Gas prices are projected to climb dramatically as a result of a sudden supply cut by OPEC members right before the lucrative summer driving season.
According to Phil Flynn, a senior analyst at Price Futures Group and contributor to FOX Business, the reductions in the production of up to 1.15 million barrels per day might result in an increase of at least 26 cents in the price of gasoline.
Regular petrol cost around $3.50 on average, as reported by AAA. If Flynn’s forecast comes true, it’s possible that the price of a gallon of petrol will go up to more than $4 before the summer arrives.
As a result of the recent events, the price of a barrel of oil in the United States climbed to more than $80.

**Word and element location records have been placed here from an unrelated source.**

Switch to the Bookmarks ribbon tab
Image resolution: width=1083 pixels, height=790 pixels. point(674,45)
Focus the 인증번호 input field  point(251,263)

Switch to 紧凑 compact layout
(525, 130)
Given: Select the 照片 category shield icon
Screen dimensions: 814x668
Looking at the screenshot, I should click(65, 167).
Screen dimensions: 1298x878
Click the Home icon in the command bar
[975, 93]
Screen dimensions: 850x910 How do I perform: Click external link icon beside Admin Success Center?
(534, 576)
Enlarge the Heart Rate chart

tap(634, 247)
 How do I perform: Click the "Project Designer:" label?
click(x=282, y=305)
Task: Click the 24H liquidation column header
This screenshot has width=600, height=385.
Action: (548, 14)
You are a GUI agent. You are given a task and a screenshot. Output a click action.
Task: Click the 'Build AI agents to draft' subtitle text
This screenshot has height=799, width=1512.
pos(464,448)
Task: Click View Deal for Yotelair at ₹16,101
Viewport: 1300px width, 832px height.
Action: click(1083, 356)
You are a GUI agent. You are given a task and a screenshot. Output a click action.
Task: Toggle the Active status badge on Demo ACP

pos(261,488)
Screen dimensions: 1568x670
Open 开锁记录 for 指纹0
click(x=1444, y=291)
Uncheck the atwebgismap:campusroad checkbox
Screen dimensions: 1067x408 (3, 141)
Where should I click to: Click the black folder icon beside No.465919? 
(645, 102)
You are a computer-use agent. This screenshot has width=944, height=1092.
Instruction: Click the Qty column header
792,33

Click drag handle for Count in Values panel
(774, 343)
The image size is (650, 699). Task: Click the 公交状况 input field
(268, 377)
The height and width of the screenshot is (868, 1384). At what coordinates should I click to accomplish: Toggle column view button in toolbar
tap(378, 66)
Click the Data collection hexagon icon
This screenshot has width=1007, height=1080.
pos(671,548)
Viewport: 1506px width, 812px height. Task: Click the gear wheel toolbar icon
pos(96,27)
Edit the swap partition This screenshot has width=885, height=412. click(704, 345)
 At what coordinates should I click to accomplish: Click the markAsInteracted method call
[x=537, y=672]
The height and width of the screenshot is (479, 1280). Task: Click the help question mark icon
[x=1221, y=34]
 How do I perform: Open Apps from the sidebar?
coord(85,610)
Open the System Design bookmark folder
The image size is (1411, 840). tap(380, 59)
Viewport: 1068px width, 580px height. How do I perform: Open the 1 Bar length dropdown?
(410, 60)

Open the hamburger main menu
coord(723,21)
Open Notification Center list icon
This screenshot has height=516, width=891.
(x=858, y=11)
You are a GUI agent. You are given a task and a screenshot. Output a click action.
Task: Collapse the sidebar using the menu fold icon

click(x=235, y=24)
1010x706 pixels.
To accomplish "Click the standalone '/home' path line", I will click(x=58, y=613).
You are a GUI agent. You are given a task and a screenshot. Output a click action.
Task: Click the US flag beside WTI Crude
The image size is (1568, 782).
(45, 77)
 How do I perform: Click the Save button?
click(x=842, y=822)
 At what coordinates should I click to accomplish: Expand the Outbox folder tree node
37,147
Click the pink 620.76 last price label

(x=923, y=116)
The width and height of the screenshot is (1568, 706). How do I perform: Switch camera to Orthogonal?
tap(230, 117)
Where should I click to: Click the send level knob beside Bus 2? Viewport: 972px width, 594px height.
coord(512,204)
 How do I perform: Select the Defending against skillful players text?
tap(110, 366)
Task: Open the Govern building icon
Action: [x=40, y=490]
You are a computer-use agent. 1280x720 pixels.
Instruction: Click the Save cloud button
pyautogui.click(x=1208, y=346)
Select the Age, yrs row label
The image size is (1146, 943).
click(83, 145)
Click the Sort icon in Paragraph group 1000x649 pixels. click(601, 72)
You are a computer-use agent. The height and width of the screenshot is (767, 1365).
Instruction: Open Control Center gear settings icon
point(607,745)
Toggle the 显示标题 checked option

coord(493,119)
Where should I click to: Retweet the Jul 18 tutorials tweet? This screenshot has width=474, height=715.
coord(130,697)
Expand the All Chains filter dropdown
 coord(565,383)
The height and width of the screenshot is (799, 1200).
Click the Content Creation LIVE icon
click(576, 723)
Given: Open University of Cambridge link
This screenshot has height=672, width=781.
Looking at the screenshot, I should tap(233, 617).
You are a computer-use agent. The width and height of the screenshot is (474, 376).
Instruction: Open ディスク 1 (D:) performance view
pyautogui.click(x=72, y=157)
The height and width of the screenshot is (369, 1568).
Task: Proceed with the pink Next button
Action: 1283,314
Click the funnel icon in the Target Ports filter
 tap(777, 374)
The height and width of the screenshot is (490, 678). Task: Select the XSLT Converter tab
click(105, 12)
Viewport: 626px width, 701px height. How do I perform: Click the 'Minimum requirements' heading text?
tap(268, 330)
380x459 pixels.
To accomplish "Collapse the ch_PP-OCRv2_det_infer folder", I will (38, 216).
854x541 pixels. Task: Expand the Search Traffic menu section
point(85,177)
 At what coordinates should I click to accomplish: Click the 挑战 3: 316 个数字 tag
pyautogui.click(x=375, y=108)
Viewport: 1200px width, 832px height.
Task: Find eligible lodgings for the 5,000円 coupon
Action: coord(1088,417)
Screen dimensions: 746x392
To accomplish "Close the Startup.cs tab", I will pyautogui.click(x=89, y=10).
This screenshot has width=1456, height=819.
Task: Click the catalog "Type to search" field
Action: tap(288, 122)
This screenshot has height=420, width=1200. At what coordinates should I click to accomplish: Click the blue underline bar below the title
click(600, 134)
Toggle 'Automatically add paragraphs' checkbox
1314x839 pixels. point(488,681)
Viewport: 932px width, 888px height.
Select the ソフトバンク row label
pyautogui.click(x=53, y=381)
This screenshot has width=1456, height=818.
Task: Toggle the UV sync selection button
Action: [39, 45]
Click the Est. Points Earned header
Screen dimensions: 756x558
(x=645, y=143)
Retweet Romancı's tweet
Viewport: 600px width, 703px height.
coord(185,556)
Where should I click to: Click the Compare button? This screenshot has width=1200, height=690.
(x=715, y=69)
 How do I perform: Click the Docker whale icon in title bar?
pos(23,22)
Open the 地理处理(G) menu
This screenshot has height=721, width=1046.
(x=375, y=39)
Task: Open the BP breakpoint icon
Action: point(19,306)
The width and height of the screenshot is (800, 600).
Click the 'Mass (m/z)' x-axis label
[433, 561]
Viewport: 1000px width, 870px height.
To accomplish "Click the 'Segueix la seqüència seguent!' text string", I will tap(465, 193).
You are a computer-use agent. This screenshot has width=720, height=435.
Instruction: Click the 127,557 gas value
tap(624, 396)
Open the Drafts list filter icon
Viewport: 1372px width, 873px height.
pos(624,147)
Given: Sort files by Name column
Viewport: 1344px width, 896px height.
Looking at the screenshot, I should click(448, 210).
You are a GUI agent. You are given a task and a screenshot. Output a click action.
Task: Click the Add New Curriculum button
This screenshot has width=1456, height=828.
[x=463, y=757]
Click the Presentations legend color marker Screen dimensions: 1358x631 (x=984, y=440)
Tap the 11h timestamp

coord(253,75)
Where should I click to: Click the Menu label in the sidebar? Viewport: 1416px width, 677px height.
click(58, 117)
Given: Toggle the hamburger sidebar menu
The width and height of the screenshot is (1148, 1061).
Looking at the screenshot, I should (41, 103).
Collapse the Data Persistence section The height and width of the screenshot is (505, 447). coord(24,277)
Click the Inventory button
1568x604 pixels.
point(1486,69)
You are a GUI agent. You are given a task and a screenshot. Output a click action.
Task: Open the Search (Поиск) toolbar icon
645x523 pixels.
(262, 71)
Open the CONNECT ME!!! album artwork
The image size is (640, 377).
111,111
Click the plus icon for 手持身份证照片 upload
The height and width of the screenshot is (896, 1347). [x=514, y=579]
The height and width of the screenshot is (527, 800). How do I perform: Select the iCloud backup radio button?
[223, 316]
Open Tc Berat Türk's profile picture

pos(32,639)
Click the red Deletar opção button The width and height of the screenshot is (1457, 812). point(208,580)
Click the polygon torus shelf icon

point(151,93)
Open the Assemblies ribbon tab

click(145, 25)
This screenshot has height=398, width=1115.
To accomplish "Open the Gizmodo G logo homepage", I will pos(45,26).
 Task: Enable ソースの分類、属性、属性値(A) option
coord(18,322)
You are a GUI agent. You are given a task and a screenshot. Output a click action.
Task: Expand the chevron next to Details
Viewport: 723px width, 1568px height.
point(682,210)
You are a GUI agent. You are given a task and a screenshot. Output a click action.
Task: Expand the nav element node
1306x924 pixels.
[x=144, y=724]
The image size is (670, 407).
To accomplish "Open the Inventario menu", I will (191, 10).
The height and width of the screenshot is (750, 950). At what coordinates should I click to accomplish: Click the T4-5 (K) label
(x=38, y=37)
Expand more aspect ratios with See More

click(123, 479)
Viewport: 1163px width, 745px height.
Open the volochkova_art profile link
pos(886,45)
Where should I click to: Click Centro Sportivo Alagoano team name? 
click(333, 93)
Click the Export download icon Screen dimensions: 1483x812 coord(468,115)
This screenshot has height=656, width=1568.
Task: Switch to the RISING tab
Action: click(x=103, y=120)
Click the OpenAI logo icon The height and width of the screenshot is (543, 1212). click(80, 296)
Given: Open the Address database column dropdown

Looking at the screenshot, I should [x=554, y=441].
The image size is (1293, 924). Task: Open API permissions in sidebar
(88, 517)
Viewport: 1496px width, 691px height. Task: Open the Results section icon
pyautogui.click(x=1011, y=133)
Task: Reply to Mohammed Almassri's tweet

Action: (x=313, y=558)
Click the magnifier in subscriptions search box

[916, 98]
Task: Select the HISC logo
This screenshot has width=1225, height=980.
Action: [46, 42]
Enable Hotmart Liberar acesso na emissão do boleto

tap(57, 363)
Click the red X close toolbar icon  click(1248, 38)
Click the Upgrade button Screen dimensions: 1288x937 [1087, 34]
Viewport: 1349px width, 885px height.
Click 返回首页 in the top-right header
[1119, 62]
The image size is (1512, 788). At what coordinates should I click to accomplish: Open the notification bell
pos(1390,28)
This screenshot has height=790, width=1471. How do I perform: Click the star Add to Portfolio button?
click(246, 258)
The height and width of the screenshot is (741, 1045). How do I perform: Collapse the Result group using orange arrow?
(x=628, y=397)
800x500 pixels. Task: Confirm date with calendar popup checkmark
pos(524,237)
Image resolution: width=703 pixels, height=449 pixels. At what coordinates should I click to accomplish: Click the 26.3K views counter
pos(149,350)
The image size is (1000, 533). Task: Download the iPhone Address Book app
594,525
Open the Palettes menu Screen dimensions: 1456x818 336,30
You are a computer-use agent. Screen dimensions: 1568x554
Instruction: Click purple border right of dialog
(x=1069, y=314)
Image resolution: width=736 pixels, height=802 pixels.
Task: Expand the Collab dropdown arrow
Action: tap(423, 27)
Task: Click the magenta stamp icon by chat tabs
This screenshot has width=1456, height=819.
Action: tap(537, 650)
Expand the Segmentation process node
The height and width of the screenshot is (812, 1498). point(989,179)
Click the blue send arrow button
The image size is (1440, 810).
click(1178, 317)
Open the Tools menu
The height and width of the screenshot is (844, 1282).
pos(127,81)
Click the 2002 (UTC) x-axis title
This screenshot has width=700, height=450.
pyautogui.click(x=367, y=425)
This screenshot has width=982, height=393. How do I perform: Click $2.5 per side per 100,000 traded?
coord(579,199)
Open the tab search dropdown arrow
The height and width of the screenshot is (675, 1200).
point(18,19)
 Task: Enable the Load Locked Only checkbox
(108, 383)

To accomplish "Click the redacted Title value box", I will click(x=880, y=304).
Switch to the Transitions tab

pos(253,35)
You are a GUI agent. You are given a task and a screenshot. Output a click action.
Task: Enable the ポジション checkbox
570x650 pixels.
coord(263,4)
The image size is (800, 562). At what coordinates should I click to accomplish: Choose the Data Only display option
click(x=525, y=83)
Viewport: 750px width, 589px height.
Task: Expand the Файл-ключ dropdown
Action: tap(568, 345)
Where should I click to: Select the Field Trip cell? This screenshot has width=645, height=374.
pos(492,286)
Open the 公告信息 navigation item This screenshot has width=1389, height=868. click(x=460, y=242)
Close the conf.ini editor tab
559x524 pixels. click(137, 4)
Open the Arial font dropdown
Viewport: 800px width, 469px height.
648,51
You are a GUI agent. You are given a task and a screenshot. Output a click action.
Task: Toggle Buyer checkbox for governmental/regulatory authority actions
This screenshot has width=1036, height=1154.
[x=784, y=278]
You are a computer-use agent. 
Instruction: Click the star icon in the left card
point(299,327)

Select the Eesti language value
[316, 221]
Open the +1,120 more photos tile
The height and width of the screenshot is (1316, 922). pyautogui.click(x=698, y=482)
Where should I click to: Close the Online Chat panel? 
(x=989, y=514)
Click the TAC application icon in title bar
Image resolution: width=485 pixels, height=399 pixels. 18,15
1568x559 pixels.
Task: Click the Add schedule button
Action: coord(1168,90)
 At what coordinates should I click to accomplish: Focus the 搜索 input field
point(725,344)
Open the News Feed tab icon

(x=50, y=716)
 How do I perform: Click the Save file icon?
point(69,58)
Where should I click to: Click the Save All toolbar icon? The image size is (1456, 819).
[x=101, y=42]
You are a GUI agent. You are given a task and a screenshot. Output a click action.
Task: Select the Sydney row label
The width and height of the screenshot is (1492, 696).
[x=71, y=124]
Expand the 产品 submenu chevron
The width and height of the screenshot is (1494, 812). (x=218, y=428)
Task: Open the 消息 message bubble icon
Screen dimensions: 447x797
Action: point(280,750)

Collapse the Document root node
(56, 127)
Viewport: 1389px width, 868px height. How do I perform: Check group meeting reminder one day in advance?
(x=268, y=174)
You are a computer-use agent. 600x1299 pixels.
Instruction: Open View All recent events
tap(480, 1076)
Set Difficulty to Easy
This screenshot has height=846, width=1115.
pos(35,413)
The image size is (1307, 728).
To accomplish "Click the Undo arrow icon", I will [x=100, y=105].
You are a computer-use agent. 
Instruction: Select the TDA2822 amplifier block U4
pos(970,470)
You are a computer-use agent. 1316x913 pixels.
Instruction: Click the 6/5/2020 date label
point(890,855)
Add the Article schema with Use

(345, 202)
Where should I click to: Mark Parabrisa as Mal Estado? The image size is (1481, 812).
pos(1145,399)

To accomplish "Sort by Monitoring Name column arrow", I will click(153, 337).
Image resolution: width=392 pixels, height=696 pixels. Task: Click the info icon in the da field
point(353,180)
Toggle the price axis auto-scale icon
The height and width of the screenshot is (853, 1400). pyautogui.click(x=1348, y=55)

As a result of the recent events, the price of a barrel of oil in the United States climbed to more than $80.
Flynn pointed out that even if OPEC didn’t make its move, prices would rise by 10 to 15 cents when refineries switched to their summer gasoline blend.
This comes at a time when consumers are being hit hard by rising inflation, which jumped 6% year over year in February.
Less than 60 days away, however, comes hurricane season, which may impede oil production and further increase gas prices, according to Andy Lipow, president of Lipow Oil Associates.
In the past, Lipow has warned that a severe hurricane striking the Gulf Coast, where 15% of U.S. oil production and over 45% of U.S. refinery capacity are situated, may cause a substantial supply interruption and drive up prices.
According to EIA statistics, oil output reached about 12.5 million barrels per day in January, the highest level since March 2020.